What you need to do:
Answer these questions using the text on the Trinidad and Tobago Football Association below:
1. What name did the association go by between 1992 and 1 July 2013?
2. Who scored the only goal in Trinidad and Tobago's final home qualifier against the United States for the 1990 World Cup?
3. How much did the TTFF first offer each player after the 2006 World Cup?

The Trinidad and Tobago Football Association (TTFA) is the governing body of football in Trinidad and Tobago. It is based in Port of Spain, Trinidad. It is a member of FIFA and is responsible for governing amateur and professional football and including the men's and women's national teams. The TTFA is also responsible for sanctioning referees and football tournaments for leagues in Trinidad and Tobago.

The association was known as the Trinidad and Tobago Football Federation (TTFF) between 1992 and 1 July 2013.


The first World Cup qualification campaign for the national team began in 1965 in preparation for the 1966 World Cup. The team failed to qualify after finishing last in their group in the First Round of qualification. However, in 1973, Trinidad and Tobago came within two points of qualifying for the 1974 World Cup in controversial fashion. Trinidad and Tobago lost a crucial game on 4 December 1973 against hosts Haiti 2–1 having five of their goals disallowed.

It was not until qualification for the 1990 World Cup that the national team would be in contention again. Needing only a draw to qualify in their final home game against the United States, Trinidad and Tobago's hopes were dashed by Paul Caligiuri who scored the game's only goal in the 38th minute to give the United States the last qualification spot for the World Cup.[2]

Trinidad and Tobago qualified for the 2006 World Cup in Germany, its first-ever qualification for the tournament. They became the smallest country to qualify for the FIFA World Cup in 2006, succeeding Haiti for the title. In Germany, Trinidad and Tobago were grouped with England, Sweden and Paraguay in Group B. The team earned some international respect after a draw with Sweden in their opening game and managing to hold England scoreless for 83 minutes. Trinidad and Tobago finished with their first-ever point from World Cup play after finishing 0–1–2 for the tournament.

2006 World Cup players' bonus dispute[edit]

Following the 2006 World Cup, the national team was thrown into turmoil by a dispute between the players from the World Cup squad and the TTFF. Prior to the competition, the players had agreed to a bonus scheme with the TTFF, where the players would share 50% of the federation's income from the World Cup.

Following the competition, the TTFF declared the income and expenses of TT$18.25 million and TT$17.97 million, respectively. This left TT$282,952 in net revenue and offered each player TT$5600, whereby the players rejected the offer. Subsequently, the TTFF revised their figure to TT$950,000. The amount the Federation received during their qualification campaign prior to the 2006 World Cup. The players also rejected the revised offer and requested to see the TTFF's unaudited accounts. The Federation refused the player's request.

Data extract:
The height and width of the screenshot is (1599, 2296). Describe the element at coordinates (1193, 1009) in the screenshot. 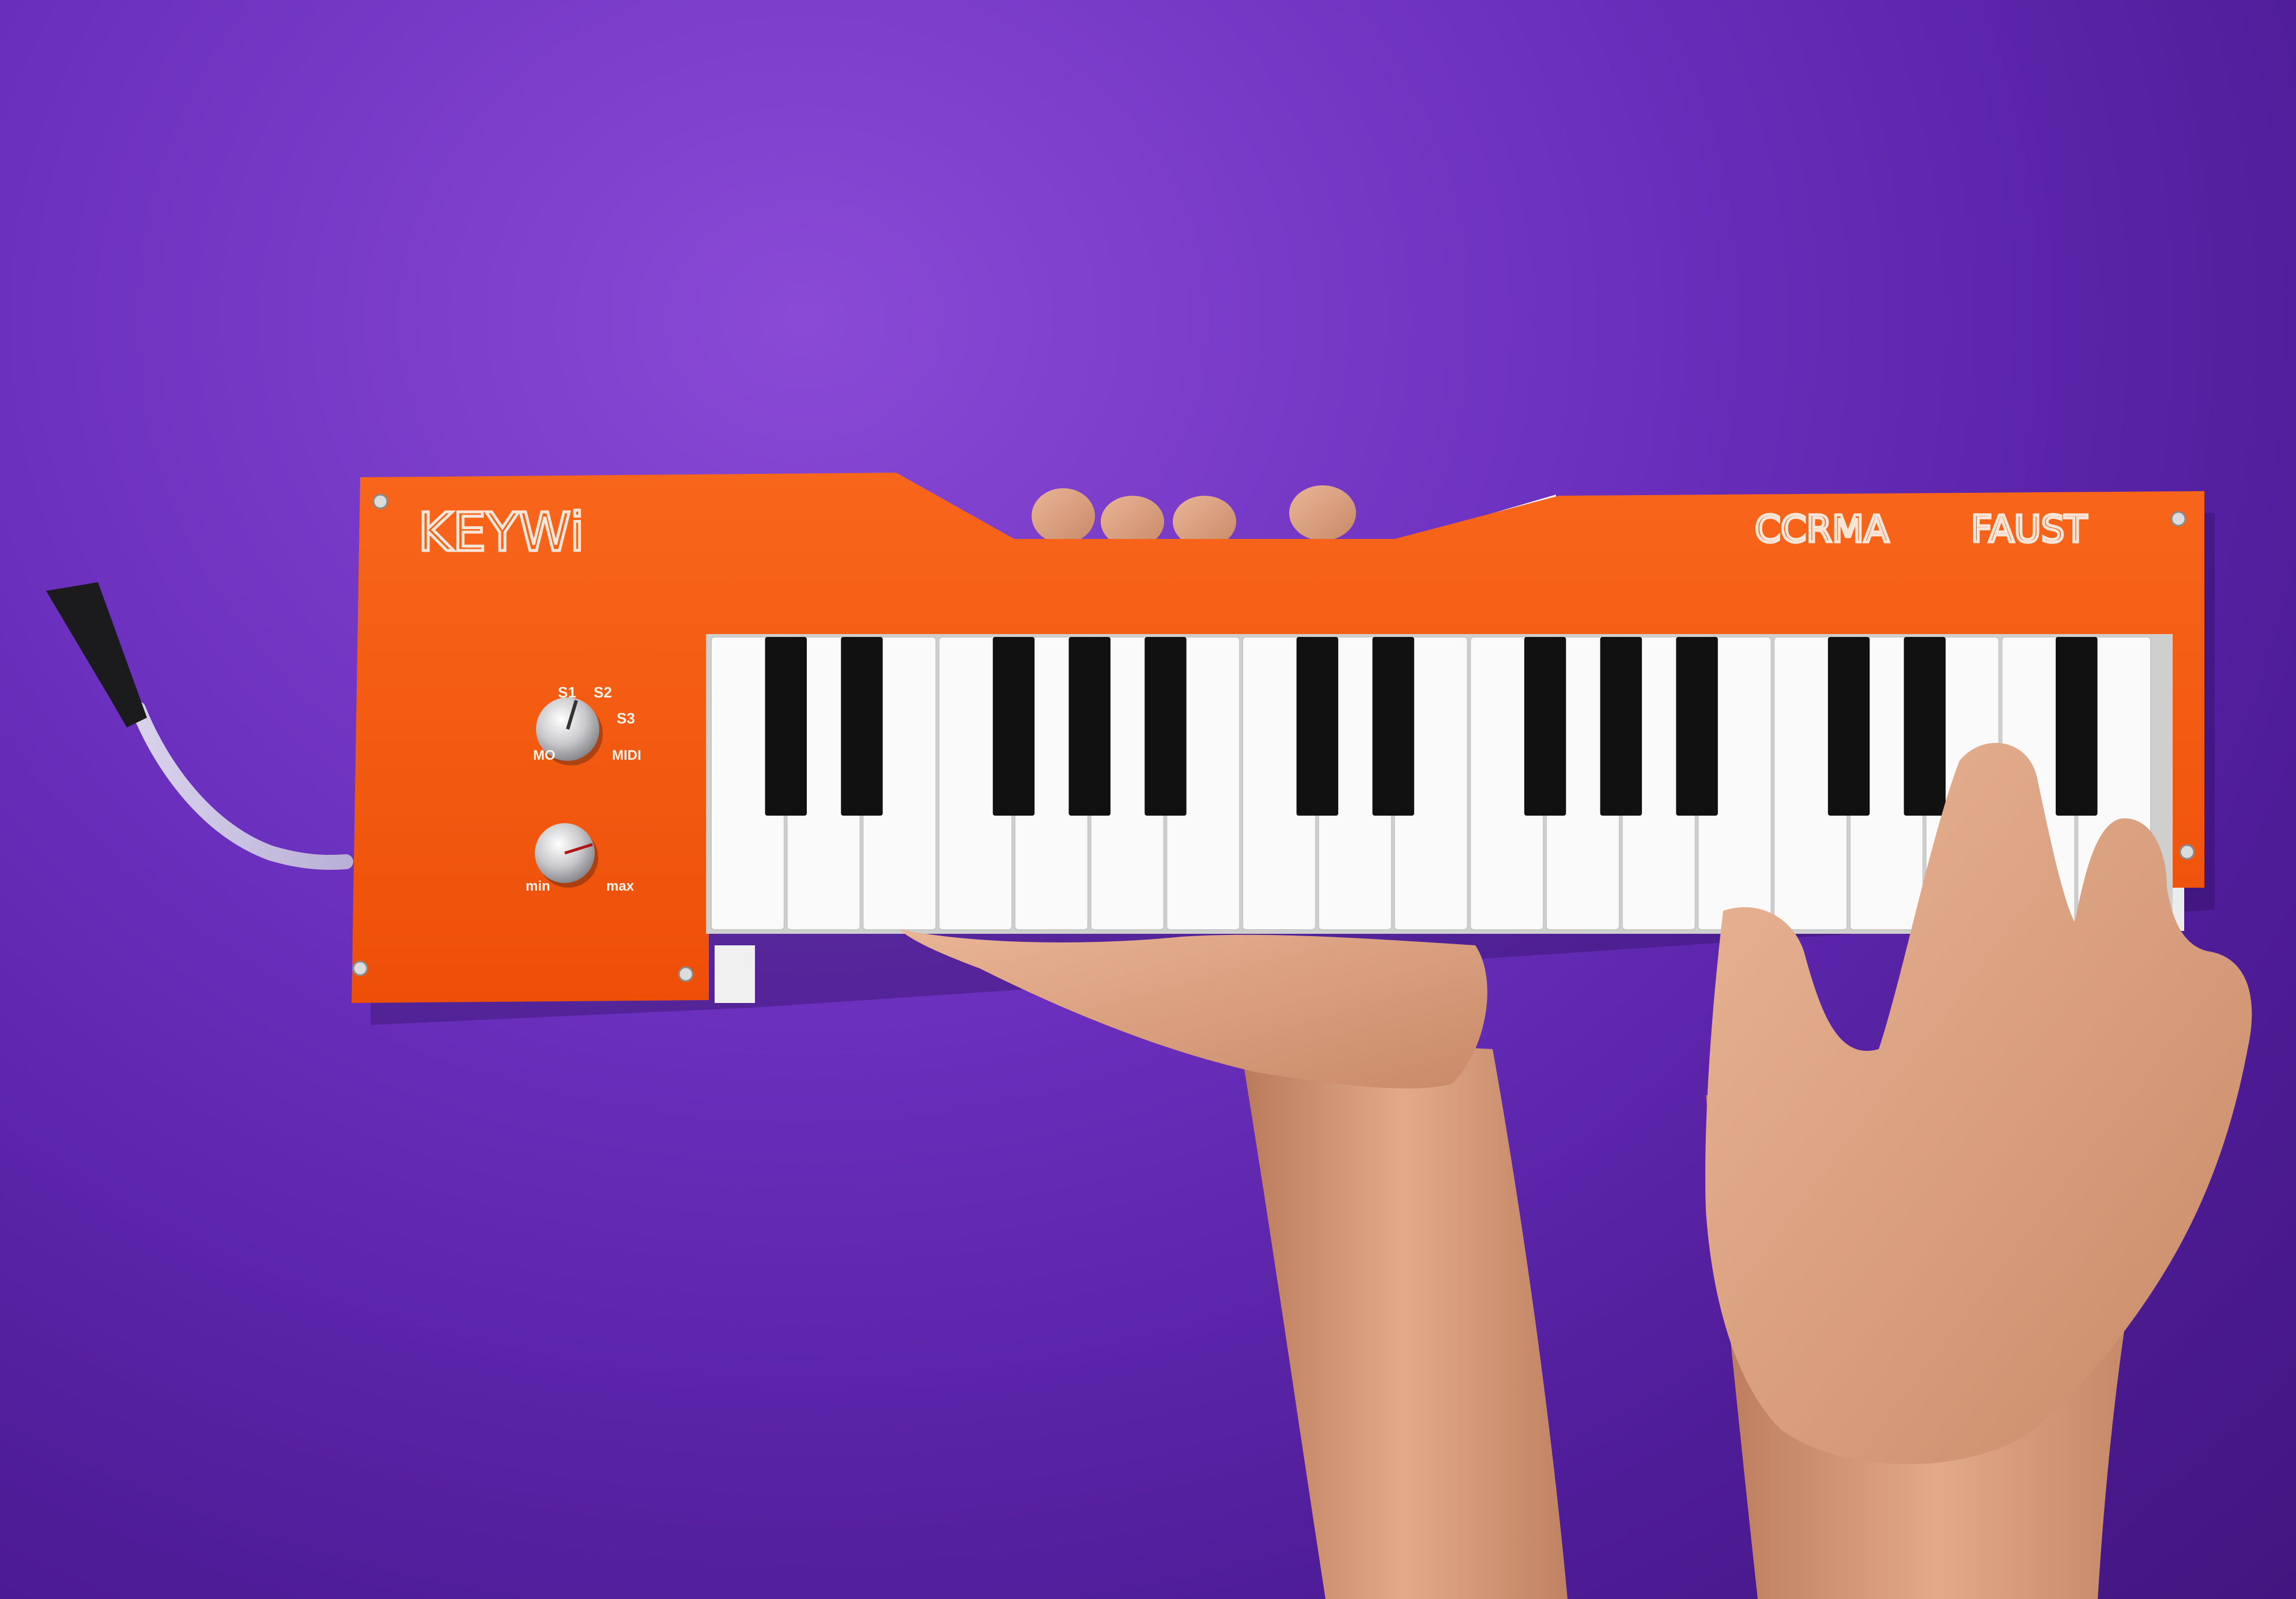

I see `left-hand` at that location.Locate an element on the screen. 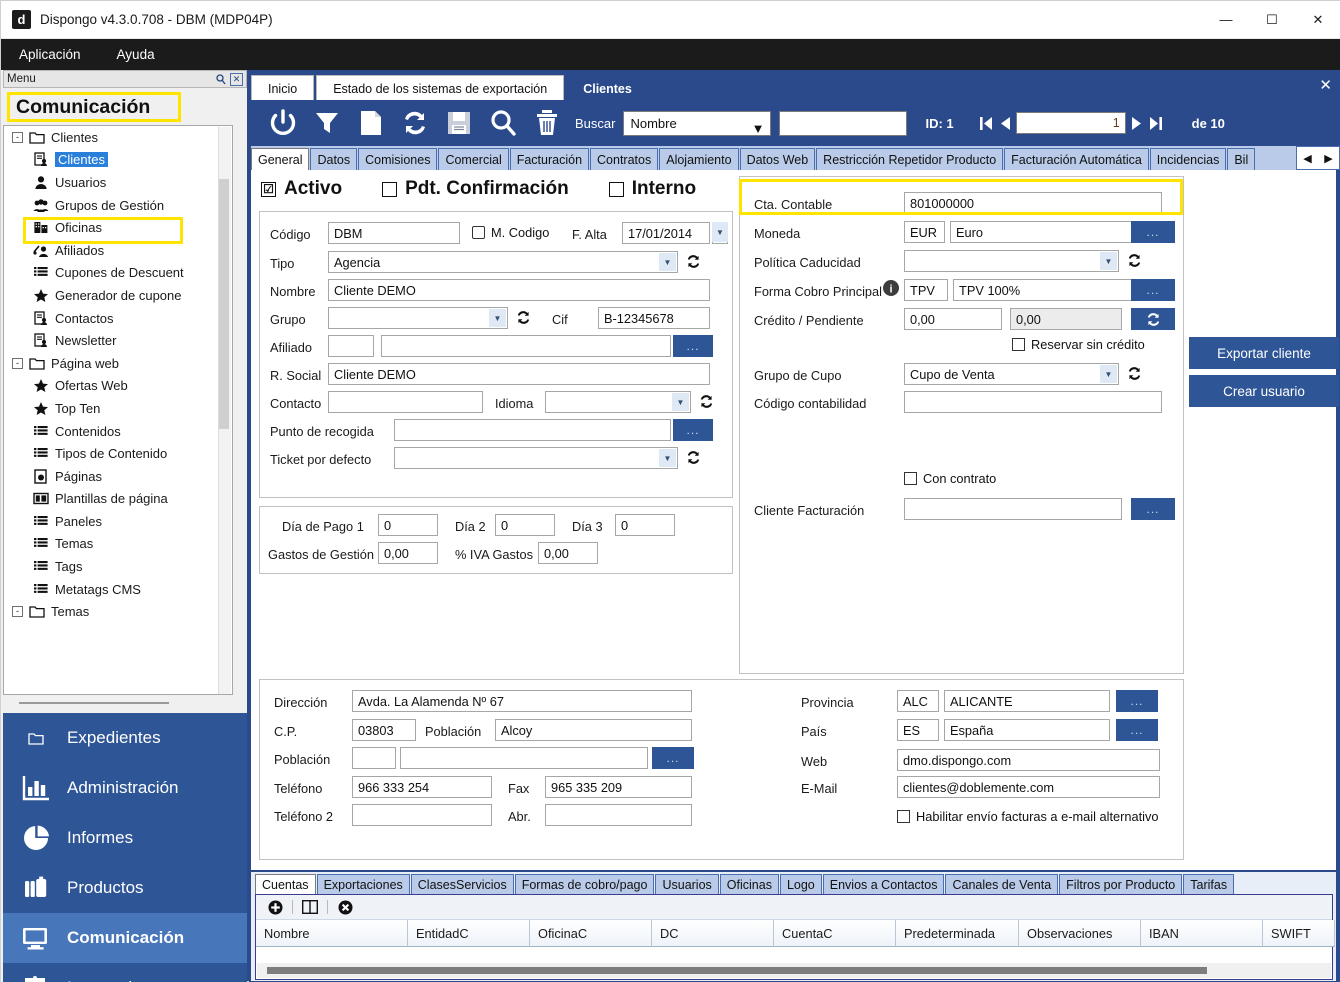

Response box:
1. The Trinidad and Tobago Football Federation (TTFF).
2. Paul Caligiuri.
3. TT$5600.